Glenn Gould was the wizard of my adolescent years.
His playing first blazed into my imagination through a rebroadcast on CBC's "Sunday Arts Entertainment" of his performance from the 60s of Beethoven's Tempest Sonata, which I was then learning, which he played without notes and so crisply, cleanly, and inexorably that I grabbed a VHS tape and got about 2/3rds of the first movement and the rest of the second and third. On the same program, perhaps, or soon after, his performance of Beethoven's Op. 69 Cello and Piano Sonata in A major with Leonard Rose was aired, again with him playing from memory, somewhat involved in theatrics, and playing with a deep passion that seemed to reach beyond the music. This reaching has inspired in me a life-long search for what it was he saw, what any true artist sees, just beyond the edge of our perception, yet firmly grounded in our abilities and capacities as humans.
I don't know at which point Gould crossed the line in my life from a performer to something akin to a soulmate, a personality preserved in film and recording and written and spoken words, which seemed more alive to me than some people who actually were alive.
In his projection of alienation there was intimacy, an intimacy of the kind that I was denied through the social convention that said boys had to date girls and vice-versa that was prevalent when and where I grew up. Gould transcended the need for such relationships by bringing you so close to the center of music that it was like opening a beating heart and seeing a level of reality that was astonishing, ugly yet enticingly beautiful, different from conventional representation, and life-changing in its realization.
The artificiality of his playing was yet honest, deeply probing, and provoking in a way that merely another lovely, let alone a so-called "correct," performance could never have been. Music lived for him and through him in a way that bewitched some, enraged others, and cheered still many more.

SET EXERCISE:
Write out the Glenn Gould passage word for word, from its first sentence to its last. The listing that comes next is from a different source than the Glenn Gould passage.

DATA EXCERPT:
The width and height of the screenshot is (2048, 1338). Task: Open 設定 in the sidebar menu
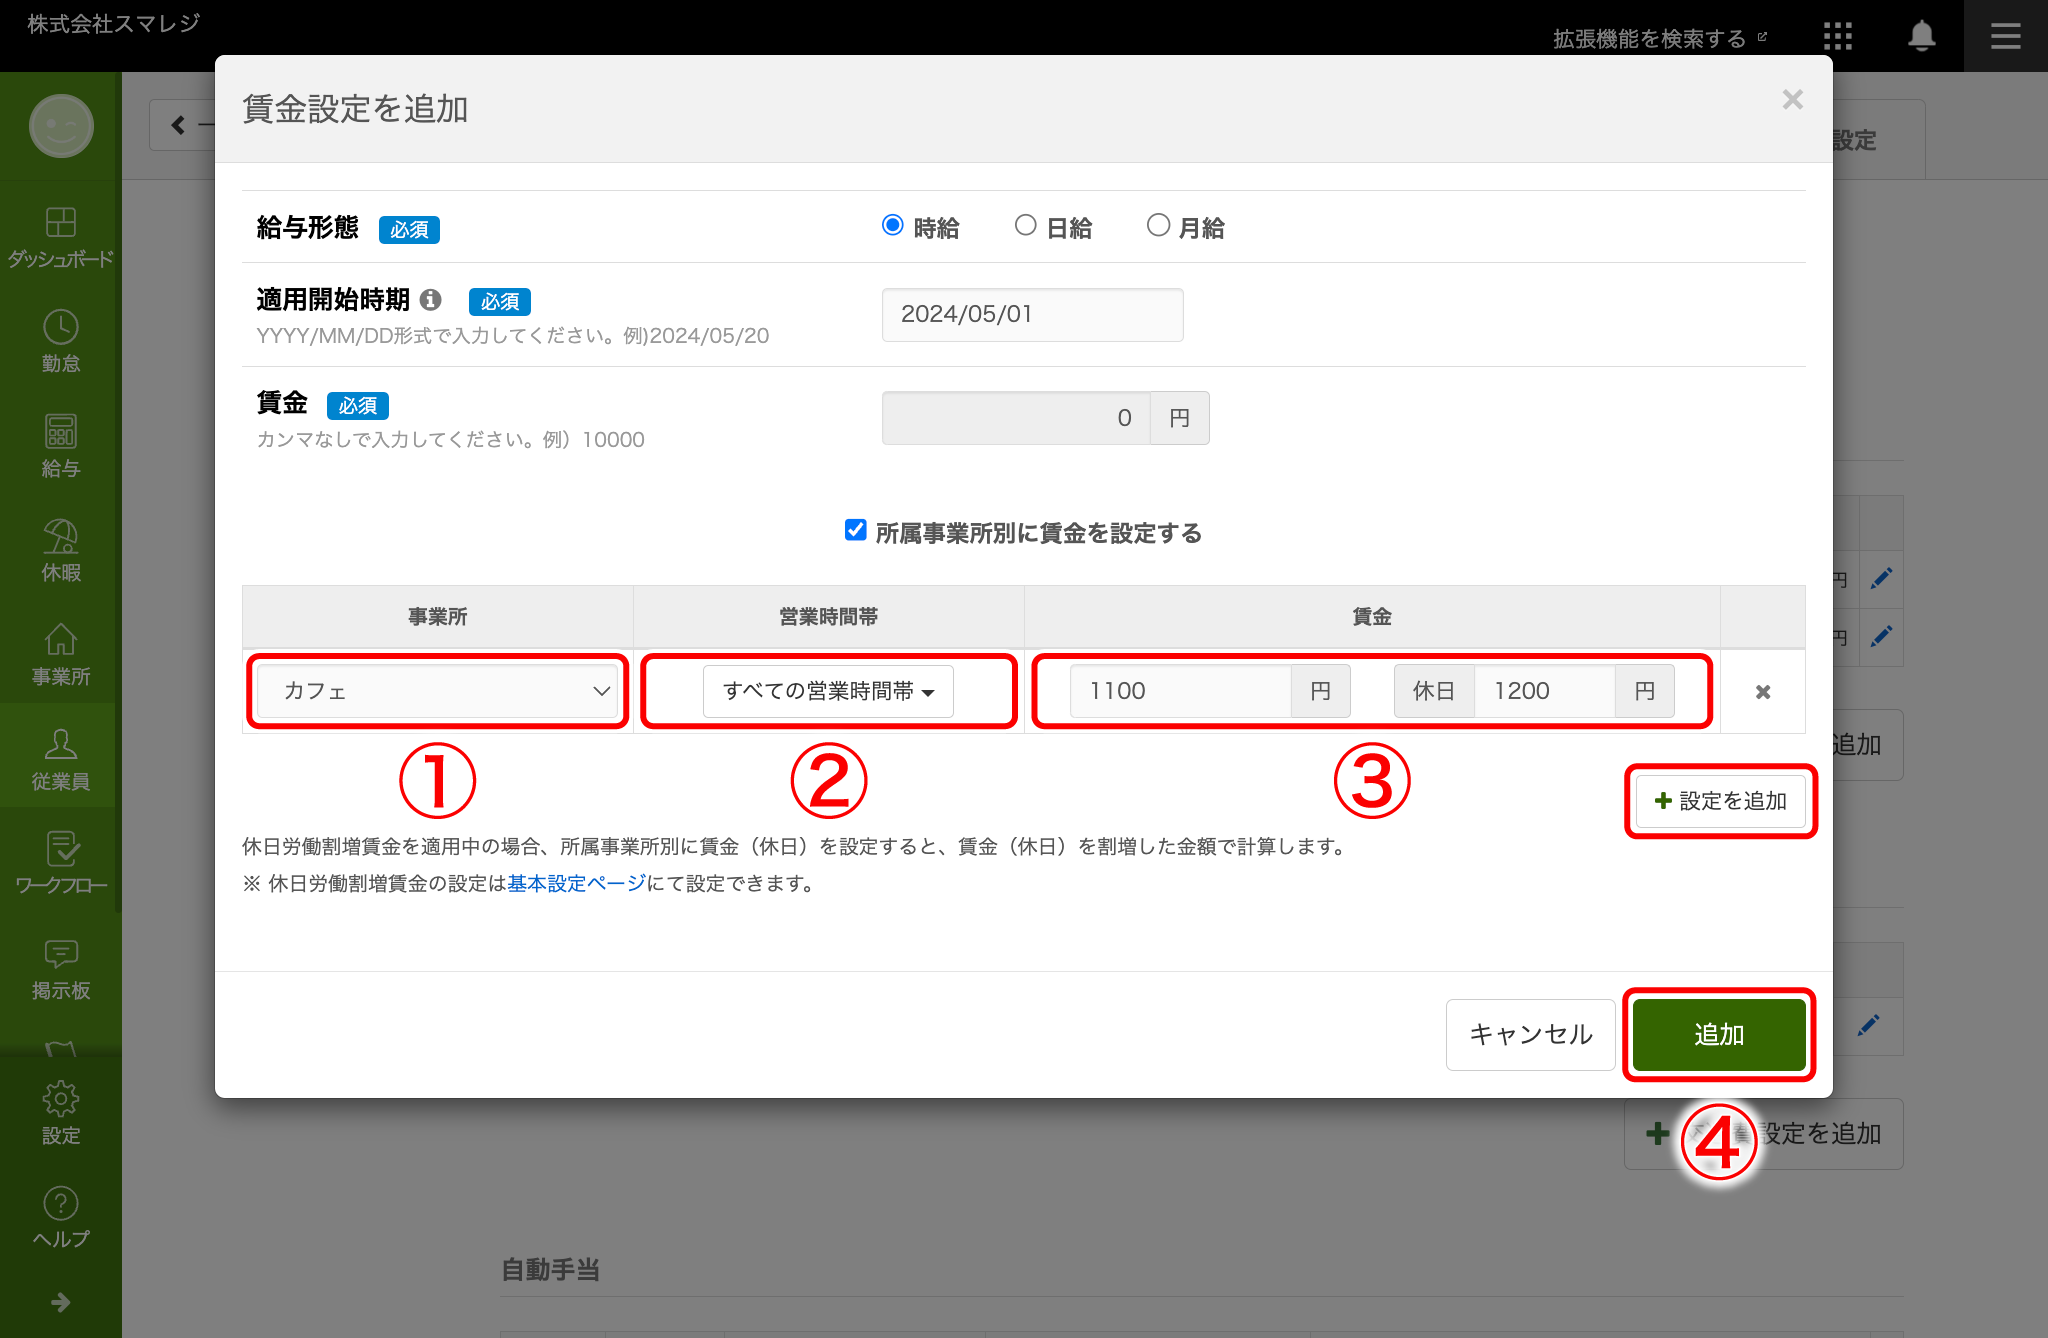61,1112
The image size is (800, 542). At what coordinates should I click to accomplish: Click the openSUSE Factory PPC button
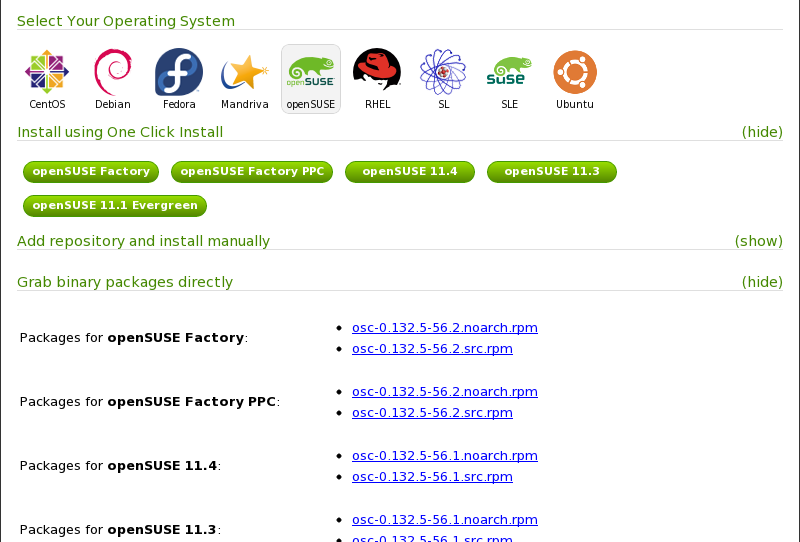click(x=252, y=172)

TASK SOLUTION:
Glenn Gould was the wizard of my adolescent years.
His playing first blazed into my imagination through a rebroadcast on CBC's "Sunday Arts Entertainment" of his performance from the 60s of Beethoven's Tempest Sonata, which I was then learning, which he played without notes and so crisply, cleanly, and inexorably that I grabbed a VHS tape and got about 2/3rds of the first movement and the rest of the second and third. On the same program, perhaps, or soon after, his performance of Beethoven's Op. 69 Cello and Piano Sonata in A major with Leonard Rose was aired, again with him playing from memory, somewhat involved in theatrics, and playing with a deep passion that seemed to reach beyond the music. This reaching has inspired in me a life-long search for what it was he saw, what any true artist sees, just beyond the edge of our perception, yet firmly grounded in our abilities and capacities as humans.
I don't know at which point Gould crossed the line in my life from a performer to something akin to a soulmate, a personality preserved in film and recording and written and spoken words, which seemed more alive to me than some people who actually were alive.
In his projection of alienation there was intimacy, an intimacy of the kind that I was denied through the social convention that said boys had to date girls and vice-versa that was prevalent when and where I grew up. Gould transcended the need for such relationships by bringing you so close to the center of music that it was like opening a beating heart and seeing a level of reality that was astonishing, ugly yet enticingly beautiful, different from conventional representation, and life-changing in its realization.
The artificiality of his playing was yet honest, deeply probing, and provoking in a way that merely another lovely, let alone a so-called "correct," performance could never have been. Music lived for him and through him in a way that bewitched some, enraged others, and cheered still many more.